WHAT IT MEANS AND WHY IT'S IMPORTANT — Sticker shock is often a major factor in any person's purchasing decisions, but while deciding to put off buying a new car might not have catastrophic consequences, not filling a prescription because it costs too much can.


(THE NEWS: Pharmacists say cost is biggest barrier to Rx adherence. Click here to read the story.) 


By consulting with patients, pharmacists are in a good position to knock some sense into patients who might consider stopping medication therapies by reminding them, for example, that the consequences of non-adherence can be more expensive in the long run than the drugs themselves, including trips to emergency rooms and complications related to the disease being treated. Health is at least one area in which one can't afford to be cheap.


At the same time, they may be able to help patients save some money as well. If patients are anxious about taking expensive branded drugs, the pharmacist can tell them about possible generic alternatives. They can also tell patients about possible discounts through drug makers' patient-assistant programs.

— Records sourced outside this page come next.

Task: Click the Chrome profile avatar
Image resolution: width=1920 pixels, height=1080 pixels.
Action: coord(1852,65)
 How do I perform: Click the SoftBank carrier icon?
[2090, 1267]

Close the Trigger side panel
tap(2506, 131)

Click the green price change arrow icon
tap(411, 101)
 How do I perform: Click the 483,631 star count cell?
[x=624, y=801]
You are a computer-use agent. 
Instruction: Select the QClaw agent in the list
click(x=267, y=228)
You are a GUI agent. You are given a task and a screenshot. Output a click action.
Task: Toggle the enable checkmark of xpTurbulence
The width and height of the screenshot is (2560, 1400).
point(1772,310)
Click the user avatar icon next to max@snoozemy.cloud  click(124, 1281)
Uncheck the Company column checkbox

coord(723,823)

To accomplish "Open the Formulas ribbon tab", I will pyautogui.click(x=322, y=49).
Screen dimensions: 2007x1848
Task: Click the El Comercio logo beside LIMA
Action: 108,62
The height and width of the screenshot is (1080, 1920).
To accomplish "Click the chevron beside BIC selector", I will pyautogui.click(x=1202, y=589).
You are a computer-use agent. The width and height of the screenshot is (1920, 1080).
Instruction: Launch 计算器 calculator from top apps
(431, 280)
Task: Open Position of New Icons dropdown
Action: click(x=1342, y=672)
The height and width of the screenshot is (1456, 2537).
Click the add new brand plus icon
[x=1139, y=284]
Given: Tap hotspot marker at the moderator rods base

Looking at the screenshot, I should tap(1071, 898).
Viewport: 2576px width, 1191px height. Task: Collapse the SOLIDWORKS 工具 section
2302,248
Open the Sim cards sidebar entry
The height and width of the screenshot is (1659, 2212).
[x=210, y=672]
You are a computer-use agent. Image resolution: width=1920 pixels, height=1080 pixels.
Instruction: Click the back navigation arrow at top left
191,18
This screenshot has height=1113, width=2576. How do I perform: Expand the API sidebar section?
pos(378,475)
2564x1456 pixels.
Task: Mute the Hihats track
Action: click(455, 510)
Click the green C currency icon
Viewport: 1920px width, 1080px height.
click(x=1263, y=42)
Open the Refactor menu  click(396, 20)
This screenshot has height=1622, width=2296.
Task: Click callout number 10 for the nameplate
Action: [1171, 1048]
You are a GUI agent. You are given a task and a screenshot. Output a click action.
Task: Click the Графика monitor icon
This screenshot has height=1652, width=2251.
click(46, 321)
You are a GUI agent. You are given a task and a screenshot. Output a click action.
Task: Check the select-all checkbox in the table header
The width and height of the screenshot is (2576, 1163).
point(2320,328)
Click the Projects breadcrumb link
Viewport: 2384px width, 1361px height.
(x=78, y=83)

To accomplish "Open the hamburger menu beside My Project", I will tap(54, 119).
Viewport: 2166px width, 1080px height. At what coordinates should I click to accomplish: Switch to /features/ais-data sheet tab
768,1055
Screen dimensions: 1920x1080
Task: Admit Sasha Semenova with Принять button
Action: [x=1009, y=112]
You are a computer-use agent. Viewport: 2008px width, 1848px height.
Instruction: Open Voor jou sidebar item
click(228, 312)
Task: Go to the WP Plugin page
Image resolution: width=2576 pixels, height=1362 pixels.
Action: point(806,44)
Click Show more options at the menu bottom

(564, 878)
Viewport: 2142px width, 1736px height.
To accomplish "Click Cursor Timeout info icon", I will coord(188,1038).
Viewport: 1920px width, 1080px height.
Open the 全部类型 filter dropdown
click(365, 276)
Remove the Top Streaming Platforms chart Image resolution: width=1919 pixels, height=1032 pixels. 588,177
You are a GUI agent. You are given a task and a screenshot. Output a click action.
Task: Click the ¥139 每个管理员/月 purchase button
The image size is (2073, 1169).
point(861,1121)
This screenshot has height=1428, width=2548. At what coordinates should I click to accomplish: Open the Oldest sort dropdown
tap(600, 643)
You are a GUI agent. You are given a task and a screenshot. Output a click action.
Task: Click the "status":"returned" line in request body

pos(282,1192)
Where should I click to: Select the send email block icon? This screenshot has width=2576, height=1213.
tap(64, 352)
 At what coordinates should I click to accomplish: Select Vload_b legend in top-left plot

But it's important to remember that while cost may be the biggest reason for medication non-adherence, it's only one of many reasons. For example, a recent study led by a researcher at Northwestern University found that more than one-fifth of children's Medicaid prescriptions are never filled, though prescriptions for antibiotics and those sent electronically were more likely to be filled, and the researchers suggested there were "system-level factors" that affected primary adherence.